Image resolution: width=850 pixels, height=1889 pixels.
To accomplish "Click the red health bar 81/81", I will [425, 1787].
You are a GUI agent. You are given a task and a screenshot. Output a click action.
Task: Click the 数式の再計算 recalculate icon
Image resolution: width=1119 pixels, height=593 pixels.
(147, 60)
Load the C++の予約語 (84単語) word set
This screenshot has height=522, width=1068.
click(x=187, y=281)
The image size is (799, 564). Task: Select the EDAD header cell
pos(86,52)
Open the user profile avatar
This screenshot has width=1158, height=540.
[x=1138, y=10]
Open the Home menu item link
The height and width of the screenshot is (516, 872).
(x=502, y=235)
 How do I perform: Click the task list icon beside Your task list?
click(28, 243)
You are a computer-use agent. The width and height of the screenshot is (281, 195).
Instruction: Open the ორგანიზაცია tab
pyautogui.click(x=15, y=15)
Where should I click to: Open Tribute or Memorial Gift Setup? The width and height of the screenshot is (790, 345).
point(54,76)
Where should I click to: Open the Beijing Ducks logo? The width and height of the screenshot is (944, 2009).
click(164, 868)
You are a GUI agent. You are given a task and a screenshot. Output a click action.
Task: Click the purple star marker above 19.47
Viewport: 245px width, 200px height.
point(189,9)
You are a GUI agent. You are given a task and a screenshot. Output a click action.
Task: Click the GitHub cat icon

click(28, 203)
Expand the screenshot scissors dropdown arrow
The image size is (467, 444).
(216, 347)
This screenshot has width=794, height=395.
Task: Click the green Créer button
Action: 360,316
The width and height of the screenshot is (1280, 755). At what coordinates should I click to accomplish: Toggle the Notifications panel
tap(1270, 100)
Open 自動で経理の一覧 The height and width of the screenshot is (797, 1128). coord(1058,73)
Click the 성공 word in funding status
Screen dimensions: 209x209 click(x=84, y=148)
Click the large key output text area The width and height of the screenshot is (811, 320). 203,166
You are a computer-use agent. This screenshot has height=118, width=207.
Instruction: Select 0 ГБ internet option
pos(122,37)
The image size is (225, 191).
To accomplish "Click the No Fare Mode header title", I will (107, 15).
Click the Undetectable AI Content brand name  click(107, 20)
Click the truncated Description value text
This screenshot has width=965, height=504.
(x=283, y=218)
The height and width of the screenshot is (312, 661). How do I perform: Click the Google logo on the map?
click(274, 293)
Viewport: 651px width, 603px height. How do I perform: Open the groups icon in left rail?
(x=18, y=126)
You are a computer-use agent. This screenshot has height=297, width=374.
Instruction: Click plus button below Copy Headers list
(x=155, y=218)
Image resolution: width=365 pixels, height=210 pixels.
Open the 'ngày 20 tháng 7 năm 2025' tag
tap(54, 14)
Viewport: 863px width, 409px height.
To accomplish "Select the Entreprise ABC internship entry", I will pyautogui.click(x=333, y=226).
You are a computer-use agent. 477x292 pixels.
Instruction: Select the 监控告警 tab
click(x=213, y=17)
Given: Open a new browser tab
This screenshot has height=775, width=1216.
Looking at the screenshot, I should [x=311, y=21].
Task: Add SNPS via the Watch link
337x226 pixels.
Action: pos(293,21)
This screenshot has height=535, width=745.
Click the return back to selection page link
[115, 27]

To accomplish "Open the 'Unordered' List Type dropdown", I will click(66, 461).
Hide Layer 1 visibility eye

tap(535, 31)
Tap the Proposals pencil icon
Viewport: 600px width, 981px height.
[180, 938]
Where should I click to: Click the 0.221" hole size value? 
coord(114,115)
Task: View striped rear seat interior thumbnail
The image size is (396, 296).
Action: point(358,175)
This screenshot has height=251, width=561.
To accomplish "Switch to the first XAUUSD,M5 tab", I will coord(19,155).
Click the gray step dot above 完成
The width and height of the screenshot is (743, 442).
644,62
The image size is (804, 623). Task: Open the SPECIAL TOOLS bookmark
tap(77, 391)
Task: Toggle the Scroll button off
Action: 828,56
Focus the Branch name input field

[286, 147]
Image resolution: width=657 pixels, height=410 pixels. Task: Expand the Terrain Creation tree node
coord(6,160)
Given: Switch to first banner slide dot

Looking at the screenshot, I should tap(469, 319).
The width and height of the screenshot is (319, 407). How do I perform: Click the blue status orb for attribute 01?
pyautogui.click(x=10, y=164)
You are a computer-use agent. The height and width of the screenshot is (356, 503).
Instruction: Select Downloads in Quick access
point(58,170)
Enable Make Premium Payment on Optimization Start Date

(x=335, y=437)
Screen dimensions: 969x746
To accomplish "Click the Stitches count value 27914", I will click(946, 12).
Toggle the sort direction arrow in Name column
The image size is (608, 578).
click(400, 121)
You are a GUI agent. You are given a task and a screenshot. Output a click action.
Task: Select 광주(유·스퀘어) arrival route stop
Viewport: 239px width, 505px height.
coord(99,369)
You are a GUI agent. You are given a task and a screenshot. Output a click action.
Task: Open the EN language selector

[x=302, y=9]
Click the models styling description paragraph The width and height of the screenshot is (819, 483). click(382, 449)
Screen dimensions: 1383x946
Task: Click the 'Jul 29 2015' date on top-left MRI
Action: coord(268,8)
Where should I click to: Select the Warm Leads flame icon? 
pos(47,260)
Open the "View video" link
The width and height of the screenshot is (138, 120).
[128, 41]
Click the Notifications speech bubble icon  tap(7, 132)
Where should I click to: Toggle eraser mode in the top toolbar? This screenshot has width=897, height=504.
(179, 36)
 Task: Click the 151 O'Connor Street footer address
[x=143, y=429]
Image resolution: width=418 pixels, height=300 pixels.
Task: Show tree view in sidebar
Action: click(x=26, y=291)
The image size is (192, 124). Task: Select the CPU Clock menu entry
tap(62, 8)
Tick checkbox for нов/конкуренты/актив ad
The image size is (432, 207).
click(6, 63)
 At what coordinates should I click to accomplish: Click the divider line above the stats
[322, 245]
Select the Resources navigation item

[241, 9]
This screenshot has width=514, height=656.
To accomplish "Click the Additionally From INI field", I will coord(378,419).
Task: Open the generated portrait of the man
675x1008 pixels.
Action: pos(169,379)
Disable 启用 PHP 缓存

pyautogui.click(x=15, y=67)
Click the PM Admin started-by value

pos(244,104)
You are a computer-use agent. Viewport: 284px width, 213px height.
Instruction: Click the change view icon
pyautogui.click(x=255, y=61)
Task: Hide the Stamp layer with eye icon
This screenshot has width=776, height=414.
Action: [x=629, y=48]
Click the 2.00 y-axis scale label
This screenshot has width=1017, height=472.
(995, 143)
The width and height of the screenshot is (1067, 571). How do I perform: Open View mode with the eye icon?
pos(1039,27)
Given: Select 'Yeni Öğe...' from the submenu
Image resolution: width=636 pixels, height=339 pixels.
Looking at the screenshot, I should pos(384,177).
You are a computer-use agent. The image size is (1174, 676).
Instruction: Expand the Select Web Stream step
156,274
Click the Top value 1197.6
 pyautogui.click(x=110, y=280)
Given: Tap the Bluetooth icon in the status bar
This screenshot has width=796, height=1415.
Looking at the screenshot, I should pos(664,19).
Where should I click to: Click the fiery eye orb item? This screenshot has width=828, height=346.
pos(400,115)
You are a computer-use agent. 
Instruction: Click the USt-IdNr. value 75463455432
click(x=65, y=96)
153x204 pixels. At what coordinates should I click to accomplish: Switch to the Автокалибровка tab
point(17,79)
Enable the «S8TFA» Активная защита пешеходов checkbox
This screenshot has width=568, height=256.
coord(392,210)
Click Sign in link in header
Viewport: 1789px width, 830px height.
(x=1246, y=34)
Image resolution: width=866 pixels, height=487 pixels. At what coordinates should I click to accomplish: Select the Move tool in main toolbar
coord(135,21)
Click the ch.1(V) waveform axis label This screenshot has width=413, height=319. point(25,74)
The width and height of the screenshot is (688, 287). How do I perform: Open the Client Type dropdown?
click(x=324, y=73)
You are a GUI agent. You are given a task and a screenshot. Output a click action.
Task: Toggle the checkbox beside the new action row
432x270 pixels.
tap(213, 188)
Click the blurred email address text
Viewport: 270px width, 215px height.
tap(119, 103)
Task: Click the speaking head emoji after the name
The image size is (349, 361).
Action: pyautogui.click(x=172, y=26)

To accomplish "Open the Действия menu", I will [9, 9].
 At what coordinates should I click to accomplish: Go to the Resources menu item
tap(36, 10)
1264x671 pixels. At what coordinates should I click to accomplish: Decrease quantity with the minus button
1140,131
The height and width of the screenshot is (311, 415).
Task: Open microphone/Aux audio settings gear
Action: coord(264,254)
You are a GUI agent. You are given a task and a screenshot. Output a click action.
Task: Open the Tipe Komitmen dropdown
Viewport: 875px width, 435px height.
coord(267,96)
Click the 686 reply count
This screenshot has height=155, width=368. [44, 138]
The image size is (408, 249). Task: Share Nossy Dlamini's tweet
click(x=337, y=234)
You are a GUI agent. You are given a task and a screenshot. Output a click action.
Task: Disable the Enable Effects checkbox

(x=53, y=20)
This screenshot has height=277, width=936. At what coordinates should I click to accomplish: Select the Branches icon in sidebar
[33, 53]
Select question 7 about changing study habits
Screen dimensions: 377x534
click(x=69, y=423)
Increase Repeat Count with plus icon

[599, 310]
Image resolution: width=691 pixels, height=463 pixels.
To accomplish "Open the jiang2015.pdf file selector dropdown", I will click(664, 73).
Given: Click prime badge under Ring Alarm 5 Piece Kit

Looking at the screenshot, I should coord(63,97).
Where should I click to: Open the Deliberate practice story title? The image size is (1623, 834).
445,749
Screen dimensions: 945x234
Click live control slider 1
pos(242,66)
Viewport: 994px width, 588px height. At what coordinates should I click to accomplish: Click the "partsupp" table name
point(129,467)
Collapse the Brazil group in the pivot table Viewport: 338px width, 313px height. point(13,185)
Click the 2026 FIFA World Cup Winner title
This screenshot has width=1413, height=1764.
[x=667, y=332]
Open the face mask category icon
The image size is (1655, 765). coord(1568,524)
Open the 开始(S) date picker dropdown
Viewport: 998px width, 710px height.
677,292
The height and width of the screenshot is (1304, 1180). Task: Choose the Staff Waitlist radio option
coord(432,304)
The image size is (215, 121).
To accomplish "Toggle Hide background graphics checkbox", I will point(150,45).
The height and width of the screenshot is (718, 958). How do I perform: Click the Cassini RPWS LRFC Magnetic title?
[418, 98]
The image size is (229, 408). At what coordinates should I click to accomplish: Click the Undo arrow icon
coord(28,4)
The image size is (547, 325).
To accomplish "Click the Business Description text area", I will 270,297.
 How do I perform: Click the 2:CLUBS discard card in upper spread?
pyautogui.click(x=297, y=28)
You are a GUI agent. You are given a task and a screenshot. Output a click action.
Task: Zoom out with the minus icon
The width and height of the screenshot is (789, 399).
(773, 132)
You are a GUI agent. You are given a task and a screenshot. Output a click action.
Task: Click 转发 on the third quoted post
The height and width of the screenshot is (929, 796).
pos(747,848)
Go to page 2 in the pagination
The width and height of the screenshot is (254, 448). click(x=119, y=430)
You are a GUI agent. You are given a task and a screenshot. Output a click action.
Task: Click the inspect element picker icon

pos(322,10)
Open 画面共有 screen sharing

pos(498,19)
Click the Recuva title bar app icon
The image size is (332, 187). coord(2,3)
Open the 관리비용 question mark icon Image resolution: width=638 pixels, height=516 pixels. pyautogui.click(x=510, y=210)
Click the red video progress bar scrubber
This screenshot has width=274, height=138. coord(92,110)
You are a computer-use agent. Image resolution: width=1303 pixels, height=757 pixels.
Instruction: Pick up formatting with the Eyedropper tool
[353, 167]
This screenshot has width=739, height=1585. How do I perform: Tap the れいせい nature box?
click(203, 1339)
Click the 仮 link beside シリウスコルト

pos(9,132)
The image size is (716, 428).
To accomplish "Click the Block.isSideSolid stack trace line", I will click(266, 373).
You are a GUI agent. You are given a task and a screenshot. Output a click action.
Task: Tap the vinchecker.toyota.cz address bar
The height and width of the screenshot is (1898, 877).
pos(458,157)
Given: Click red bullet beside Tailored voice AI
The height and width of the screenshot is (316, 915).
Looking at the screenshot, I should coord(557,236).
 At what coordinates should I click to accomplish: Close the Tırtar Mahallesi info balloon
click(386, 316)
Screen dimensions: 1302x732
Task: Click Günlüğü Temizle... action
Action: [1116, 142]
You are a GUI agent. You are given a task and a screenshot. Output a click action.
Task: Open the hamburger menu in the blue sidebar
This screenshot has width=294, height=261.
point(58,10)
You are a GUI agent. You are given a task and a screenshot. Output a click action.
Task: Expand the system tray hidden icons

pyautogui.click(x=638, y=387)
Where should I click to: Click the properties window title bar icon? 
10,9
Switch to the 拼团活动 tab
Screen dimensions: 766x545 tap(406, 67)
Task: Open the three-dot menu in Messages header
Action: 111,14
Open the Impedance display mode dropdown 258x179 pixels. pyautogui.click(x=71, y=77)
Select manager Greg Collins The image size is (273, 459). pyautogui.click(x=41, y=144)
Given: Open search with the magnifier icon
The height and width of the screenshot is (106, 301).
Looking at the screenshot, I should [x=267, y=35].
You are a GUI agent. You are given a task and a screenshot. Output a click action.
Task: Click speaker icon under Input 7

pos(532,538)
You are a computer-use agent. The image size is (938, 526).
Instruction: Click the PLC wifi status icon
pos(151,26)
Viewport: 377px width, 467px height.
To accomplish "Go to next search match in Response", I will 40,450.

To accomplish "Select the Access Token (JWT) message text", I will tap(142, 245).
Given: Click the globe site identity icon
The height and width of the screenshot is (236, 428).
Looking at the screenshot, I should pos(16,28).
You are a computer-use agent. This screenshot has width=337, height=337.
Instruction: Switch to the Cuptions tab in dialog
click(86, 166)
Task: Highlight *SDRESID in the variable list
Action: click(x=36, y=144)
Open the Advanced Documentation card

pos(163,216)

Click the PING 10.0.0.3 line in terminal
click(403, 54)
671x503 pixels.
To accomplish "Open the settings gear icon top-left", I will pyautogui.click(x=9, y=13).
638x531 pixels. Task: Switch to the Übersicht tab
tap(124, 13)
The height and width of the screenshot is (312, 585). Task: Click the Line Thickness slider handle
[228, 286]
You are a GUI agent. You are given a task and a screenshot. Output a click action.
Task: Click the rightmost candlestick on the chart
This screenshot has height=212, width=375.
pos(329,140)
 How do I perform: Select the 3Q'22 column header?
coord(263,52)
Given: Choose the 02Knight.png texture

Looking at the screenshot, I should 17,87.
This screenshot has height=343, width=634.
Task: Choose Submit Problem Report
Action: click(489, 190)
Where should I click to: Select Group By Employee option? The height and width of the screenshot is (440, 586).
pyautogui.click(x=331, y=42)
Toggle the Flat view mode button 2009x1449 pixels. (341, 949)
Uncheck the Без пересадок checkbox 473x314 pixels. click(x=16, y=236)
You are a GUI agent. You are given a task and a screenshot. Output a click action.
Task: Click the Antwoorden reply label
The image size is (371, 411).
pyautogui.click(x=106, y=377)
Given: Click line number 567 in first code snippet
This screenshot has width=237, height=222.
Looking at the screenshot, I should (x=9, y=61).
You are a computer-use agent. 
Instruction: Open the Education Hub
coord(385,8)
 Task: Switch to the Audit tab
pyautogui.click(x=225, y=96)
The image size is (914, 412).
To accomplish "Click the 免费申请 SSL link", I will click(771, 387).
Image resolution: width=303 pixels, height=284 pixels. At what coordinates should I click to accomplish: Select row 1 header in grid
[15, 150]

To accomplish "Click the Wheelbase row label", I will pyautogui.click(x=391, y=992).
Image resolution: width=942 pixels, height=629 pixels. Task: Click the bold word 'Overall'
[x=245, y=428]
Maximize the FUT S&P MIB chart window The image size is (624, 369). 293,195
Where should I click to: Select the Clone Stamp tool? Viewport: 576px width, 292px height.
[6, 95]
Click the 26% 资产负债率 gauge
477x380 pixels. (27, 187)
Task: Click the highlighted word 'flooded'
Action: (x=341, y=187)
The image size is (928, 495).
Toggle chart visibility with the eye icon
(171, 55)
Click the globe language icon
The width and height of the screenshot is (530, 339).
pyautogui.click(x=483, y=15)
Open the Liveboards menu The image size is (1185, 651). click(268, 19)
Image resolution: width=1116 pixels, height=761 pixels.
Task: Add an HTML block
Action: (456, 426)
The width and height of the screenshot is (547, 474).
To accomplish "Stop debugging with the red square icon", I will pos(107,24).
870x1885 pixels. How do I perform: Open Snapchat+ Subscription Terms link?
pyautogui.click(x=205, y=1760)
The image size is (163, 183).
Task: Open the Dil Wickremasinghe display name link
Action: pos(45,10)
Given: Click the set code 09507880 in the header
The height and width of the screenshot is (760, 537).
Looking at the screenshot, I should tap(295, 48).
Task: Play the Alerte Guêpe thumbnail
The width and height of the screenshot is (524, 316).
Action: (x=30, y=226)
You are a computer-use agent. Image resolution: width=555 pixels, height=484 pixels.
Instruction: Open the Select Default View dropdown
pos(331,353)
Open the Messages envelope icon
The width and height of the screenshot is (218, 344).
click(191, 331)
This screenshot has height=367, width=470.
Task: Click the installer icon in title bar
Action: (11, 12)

◆ What the task asks: Look through the records and copy down every line that holds "label".

◆ The completed task:
Click the 2.00 y-axis scale label
Click the ch.1(V) waveform axis label This screenshot has width=413, height=319. point(25,74)
Task: Click the Antwoorden reply label
To accomplish "Click the Wheelbase row label", I will pyautogui.click(x=391, y=992).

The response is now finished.